The detail field accepts "auto", "low", or "high".

Response

{
"id": "chatcmpl-abc123",
"object": "chat.completion",
"created": 1709000000,
"model": "gpt-4",
"choices": [
{
"index": 0,
"message": {
"role": "assistant",
"content": "Hello! How can I help you today?"
},
"finish_reason": "stop"
}
],
"usage": {
"prompt_tokens": 12,
"completion_tokens": 9,
"total_tokens": 21
}
}

Streaming

Set "stream": true to receive responses as server-sent events (SSE). The response uses Content-Type: text/event-stream.

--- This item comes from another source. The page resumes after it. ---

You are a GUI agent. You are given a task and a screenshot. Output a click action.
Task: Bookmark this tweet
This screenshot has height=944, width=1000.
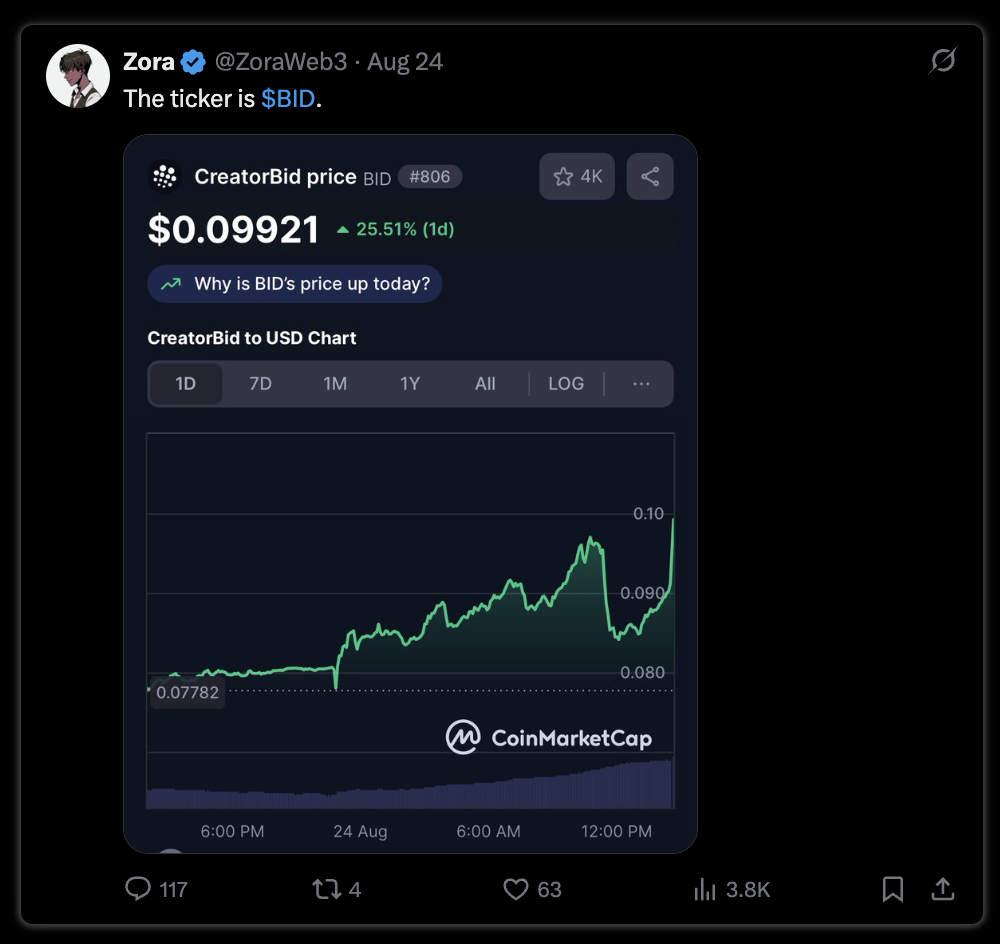point(892,889)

Each event is a JSON object prefixed with data: :

data: {"id":"chatcmpl-abc123","object":"chat.completion.chunk","choices":[{"index":0,"delta":{"content":"Hello"},"finish_reason":null}]}
data: {"id":"chatcmpl-abc123","object":"chat.completion.chunk","choices":[{"index":0,"delta":{"content":"!"},"finish_reason":null}]}
data: [DONE]

The stream terminates with data: [DONE].

Headers

The response includes:

HeaderDescription
X-Request-IDUnique identifier for the request, useful for debugging and audit trails.
X-ProviderThe provider the request was routed to (e.g. openai, anthropic).
X-ModelThe resolved model that served the request.

Example

Terminal window
curl https://your-gateway.example.com/v1/chat/completions \
-H "Authorization: Bearer aigw_sk_your_api_key" \
-H "Content-Type: application/json" \
-d '{
"model": "gpt-4",
"messages": [
{"role": "system", "content": "You are a helpful assistant."},
{"role": "user", "content": "Explain quantum computing in one sentence."}
],
"temperature": 0.7,
"max_tokens": 100
}'

Streaming Example

Terminal window
curl https://your-gateway.example.com/v1/chat/completions \
-H "Authorization: Bearer aigw_sk_your_api_key" \
-H "Content-Type: application/json" \
-N \
-d '{
"model": "gpt-4",
"messages": [{"role": "user", "content": "Write a haiku about APIs."}],
"stream": true
}'

Tool Calling Example

Terminal window
curl https://your-gateway.example.com/v1/chat/completions \
-H "Authorization: Bearer aigw_sk_your_api_key" \
-H "Content-Type: application/json" \
-d '{
"model": "gpt-4",
"messages": [{"role": "user", "content": "What is the weather in London?"}],
"tools": [
{
"type": "function",
"function": {
"name": "get_weather",
"description": "Get the current weather for a location",
"parameters": {
"type": "object",
"properties": {
"location": {"type": "string"}
},
"required": ["location"]
}
}
}
],
"tool_choice": "auto"
}'

Built-in Tools

In addition to function tools, the gateway accepts built-in tools that map to provider-native capabilities. Each built-in tool uses type: "built_in" with a built_in name and an optional config object:

built_inDescription
file_searchGateway-side retrieval over your vector stores. The gateway retrieves matching chunks and injects them as system context, then strips the tool before the request reaches the provider. Pass config: { "vectorStoreIds": [...], "topK": <int> }.
web_searchMaps to the provider’s native web-search tool (where supported, e.g. Anthropic, Gemini).
code_executionMaps to the provider’s native code-execution tool.
computer_useMaps to the provider’s native computer-use tool.
search_groundingMaps to Gemini’s search-grounding capability.
{
"model": "gpt-4o",
"messages": [{ "role": "user", "content": "Summarize our onboarding policy." }],
"tools": [
{
"type": "built_in",
"built_in": "file_search",
"config": { "vectorStoreIds": ["vs_abc123"], "topK": 5 }
}
]
}

The file_search built-in is handled entirely by the gateway and works with any chat-capable provider. The remaining built-ins are forwarded to providers that support the corresponding native tool.

Gateway Features

The chat completions endpoint passes through the full gateway middleware pipeline:

  • Request normalization — requests are translated to a unified internal format, enabling routing to any provider.
  • RAG injection — if RAG is configured for the tenant, relevant documents are injected into the conversation context.
  • Prompt guards — configurable content filters for injection detection, PII, and toxicity.
  • Budget checks — requests are blocked if the tenant or API key budget has been exceeded.
  • Semantic cache — identical or semantically similar requests may be served from cache.
  • Usage tracking — token usage is recorded for billing and analytics.
  • Audit logging — requests are logged for compliance.